It often appears these days as though fact-checkers and hoax-debunkers are fighting a losing battle. But the likes of Politifact, Snopes, and The Washington Post have continued the daily grind of trying to disprove public false statements, whether they originate in the fever swamps of the Internet or from the podium in the White House briefing room.
The Washington Post‘s Fact Checker column, written by Glenn Kessler, has launched a new tool in the war on fake news: The Bottomless Pinocchio.
It might sound like a fancy drink, but the Bottomless Pinocchio is actually a new designation the column will now use for “politicians who repeat a false claim so many times that they are, in effect, engaging in campaigns of disinformation.”
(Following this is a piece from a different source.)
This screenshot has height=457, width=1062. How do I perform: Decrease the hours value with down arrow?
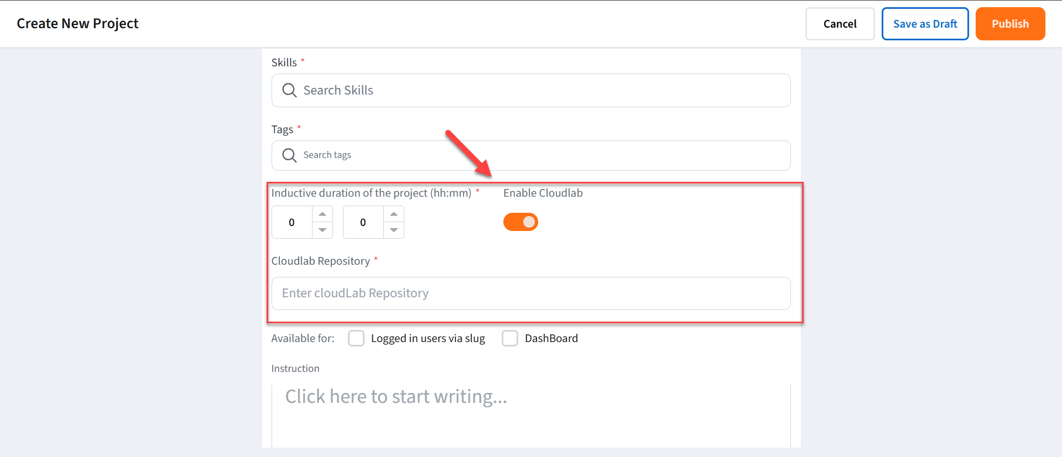point(322,230)
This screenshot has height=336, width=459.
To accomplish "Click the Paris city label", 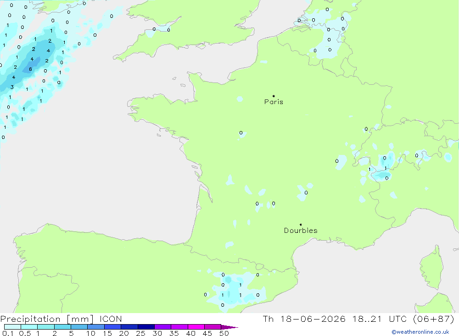I will tap(274, 102).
The Fact Checker has long used “Pinocchios” as a measure of exactly how big a lie is, with “Four Pinocchios” previously the biggest lie possible. How will a lie earn the not-so-coveted “Bottomless Pinocchio” designation? Doing so will require clearing a high bar: “The claims must have received three or four Pinocchios from The Fact Checker, and they must have been repeated at least 20 times,” Kessler writes.
The example that spurred the decision was President Trump’s claim that “we’ve started building our wall,” which the president has said 86 times as of this week, despite it not being true. In fact, at the time of the Bottomless Pinocchio launch, the president has made 14 statements that meet its criteria. These include the notion that the Democrats colluded with Russia in the 2016 election, and that the United States pays most of NATO’s costs.
No other politician of either party has made even one, according to the Post. It’s very possible that Trump is more scrutinized by virtue of being the president, especially one who is frequently on Twitter and speaks regularly at public rallies.
But it’s also clear that Trump has been caught in more lies, at least by the Fact Checker, than any other politician by a wide margin. The column reported earlier this year that Trump had made more than 4,000 false statements in his first 558 days as president. The previous champion was probably former Minnesota Congresswoman and 2012 Republican presidential candidate Michele Bachmann, who Kessler described as “a fact checker’s dream” when she announced her retirement from Congress in 2013.
Trump has frequently feuded with the Washington Post throughout his candidacy and presidency, often doing so while threatening to retaliate against Amazon. Jeff Bezos, the founder and CEO of Amazon, owns the Washington Post while operating it independently from Amazon.